Longest Increasing Subsequence

Given an integer array return the length of the longest strictly increasing subsequence.

Approach

O(N^2) Solution

To find the length of the longest strictly increasing subsequence in an integer array nums, we can use the dynamic programming approach. Here’s how it works:

  1. We create an array dp of the same length as nums, where dp[i] represents the length of the longest increasing subsequence that ends at index i.
  2. We initialize each element of dp to 1 because the longest increasing subsequence that ends at index i must contain at least the element at index i itself.
  3. For each index i from 1 to n-1 where n is the length of nums, we compare nums[i] with all the elements before it, that is, from 0 to i-1. If nums[i] is greater than nums[j], where 0 <= j < i, then we can include nums[i] in the longest increasing subsequence that ends at index i, which would have a length of dp[j]+1. We update dp[i] to the maximum of all such values.
  4. Finally, we return the maximum value in the dp array as the length of the longest strictly increasing subsequence in the nums array.

Here’s the Python code that implements the above approach:

def lengthOfLIS(nums):
    n = len(nums)
    dp = [1] * n
    for i in range(1, n):
        for j in range(i):
            if nums[i] > nums[j]:
                dp[i] = max(dp[i], dp[j]+1)
    return max(dp)

Example

>>> nums = [10,9,2,5,3,7,101,18]
>>> lengthOfLIS(nums)
4

In the above example, the longest strictly increasing subsequence is [2, 3, 7, 101], which has a length of 4.


O(N log N) Solution

To improve the time complexity of the dynamic programming approach to O(n log n), we can use a modified version of the binary search algorithm.

Here’s the modified algorithm:

  1. We create an empty array tails of length n, where n is the length of nums. tails[i] represents the smallest tail element of all increasing subsequences of length i+1 that we have found so far.
  2. We initialize tails[0] to be the first element of nums.
  3. For each element num in nums starting from index 1, we perform a binary search in the tails array to find the largest index i such that tails[i] is less than or equal to num.
  4. If we find such an index i, we update tails[i] to be num, as we have found a longer increasing subsequence of length i+1.
  5. If we do not find such an index i, it means that num is greater than all the elements in the tails array, and we can append num to the end of the tails array to create a new longest increasing subsequence of length i+1.
  6. Finally, we return the length of the tails array as the length of the longest strictly increasing subsequence in the nums array.

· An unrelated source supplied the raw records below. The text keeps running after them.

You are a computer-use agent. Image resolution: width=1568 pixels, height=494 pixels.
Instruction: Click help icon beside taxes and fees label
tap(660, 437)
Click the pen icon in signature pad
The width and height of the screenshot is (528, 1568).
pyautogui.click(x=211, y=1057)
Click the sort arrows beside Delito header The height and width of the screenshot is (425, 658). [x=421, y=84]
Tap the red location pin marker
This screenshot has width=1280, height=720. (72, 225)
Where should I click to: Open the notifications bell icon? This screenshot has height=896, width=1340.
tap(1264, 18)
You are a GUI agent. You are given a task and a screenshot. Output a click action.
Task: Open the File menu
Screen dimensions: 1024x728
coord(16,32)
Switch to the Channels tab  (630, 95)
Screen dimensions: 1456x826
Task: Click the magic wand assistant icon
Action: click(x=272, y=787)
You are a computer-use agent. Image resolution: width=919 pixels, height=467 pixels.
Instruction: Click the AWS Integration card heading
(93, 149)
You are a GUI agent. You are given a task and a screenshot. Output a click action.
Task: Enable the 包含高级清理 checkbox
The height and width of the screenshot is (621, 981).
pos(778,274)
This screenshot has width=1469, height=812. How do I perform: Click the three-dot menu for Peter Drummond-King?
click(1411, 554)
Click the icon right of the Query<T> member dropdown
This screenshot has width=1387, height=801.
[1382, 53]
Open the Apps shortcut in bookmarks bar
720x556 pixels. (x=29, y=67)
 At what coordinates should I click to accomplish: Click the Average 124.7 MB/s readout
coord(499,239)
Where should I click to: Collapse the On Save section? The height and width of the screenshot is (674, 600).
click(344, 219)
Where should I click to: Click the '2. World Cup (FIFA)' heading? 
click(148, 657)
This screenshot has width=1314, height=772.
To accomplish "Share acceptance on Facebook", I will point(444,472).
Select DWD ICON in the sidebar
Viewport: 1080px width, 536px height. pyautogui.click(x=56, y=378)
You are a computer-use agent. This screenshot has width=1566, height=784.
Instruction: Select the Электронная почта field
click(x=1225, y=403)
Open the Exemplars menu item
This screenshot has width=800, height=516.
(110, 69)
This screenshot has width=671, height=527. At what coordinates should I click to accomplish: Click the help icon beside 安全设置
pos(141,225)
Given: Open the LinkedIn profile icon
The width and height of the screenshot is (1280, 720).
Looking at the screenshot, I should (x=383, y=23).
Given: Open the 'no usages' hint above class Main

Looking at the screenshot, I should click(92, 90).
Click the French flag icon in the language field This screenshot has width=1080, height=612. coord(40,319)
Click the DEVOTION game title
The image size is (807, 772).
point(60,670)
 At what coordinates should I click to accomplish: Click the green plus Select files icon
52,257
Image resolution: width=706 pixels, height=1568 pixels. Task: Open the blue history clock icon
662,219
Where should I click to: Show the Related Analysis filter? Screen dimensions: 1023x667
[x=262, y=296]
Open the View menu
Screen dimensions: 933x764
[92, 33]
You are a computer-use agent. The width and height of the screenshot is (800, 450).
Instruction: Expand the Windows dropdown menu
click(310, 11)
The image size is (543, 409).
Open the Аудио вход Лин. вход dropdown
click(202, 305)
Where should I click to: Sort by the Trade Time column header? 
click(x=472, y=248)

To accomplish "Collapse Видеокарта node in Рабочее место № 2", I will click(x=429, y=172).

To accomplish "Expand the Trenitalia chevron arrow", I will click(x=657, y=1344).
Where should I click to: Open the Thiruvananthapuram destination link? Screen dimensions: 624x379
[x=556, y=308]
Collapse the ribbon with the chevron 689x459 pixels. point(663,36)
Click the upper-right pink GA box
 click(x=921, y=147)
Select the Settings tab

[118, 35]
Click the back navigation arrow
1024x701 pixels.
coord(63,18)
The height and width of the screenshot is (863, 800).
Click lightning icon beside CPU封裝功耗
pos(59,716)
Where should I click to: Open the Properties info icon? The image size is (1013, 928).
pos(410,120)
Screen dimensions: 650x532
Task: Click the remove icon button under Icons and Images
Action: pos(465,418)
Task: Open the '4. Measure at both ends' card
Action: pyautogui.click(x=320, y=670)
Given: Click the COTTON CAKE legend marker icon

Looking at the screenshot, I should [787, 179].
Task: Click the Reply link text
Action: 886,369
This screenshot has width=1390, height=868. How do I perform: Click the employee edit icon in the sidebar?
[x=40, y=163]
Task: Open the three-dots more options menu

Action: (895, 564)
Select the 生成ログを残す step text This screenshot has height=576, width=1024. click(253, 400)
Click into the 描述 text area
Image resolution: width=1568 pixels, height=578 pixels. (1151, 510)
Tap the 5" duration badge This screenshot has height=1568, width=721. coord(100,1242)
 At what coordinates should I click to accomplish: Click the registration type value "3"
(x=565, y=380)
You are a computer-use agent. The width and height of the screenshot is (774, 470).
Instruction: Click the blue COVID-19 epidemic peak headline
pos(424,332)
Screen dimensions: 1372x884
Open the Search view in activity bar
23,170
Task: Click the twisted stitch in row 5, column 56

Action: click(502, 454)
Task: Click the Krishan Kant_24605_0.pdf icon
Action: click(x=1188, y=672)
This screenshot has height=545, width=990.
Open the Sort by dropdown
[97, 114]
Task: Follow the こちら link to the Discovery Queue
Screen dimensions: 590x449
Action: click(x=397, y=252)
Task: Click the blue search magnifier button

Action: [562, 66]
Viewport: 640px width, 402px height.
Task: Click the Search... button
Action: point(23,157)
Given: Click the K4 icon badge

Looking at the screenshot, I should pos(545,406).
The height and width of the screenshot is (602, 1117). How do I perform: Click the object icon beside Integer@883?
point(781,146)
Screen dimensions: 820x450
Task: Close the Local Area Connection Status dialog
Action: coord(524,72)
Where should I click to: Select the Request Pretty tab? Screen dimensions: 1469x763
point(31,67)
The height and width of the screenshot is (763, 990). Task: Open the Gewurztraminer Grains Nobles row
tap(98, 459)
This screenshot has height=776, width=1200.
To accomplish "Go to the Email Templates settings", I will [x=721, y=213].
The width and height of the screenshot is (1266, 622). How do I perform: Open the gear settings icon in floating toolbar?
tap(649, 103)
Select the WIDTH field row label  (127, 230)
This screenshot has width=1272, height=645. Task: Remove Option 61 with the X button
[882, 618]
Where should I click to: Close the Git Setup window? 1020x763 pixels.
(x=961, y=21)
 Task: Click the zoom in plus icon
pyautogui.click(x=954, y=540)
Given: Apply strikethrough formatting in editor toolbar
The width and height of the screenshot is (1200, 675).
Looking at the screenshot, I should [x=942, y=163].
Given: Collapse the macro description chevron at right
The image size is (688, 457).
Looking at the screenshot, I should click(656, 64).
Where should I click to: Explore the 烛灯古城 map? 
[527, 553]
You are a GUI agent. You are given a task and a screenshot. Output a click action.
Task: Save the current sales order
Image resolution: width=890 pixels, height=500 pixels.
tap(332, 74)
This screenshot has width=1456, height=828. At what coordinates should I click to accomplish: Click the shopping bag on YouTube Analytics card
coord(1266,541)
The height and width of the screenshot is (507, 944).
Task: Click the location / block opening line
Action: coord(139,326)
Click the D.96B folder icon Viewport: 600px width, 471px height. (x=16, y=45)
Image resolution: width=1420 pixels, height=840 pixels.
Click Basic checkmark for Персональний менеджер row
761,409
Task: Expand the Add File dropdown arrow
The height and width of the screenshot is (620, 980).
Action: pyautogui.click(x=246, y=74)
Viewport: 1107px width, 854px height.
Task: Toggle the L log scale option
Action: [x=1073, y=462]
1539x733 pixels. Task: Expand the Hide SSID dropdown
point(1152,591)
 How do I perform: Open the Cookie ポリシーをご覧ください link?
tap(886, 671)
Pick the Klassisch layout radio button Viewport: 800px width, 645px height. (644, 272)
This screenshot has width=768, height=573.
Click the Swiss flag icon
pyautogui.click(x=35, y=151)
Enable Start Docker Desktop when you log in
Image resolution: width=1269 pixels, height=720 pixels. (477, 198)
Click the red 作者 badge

Here’s the Python code that implements the above algorithm:

def lengthOfLIS(nums):
    n = len(nums)
    tails = [0] * n
    size = 0
    for num in nums:
        left, right = 0, size
        while left < right:
            mid = (left + right) // 2
            if tails[mid] < num:
                left = mid + 1
            else:
                right = mid
        tails[left] = num
        size = max(size, left + 1)
    return size

nums = [10,9,2,5,3,7,101,18]
print(lengthOfLIS(nums)) # Output: 4

In the above example, the longest strictly increasing subsequence is [2, 3, 7, 101], which has a length of 4. The time complexity of this algorithm is O(n log n).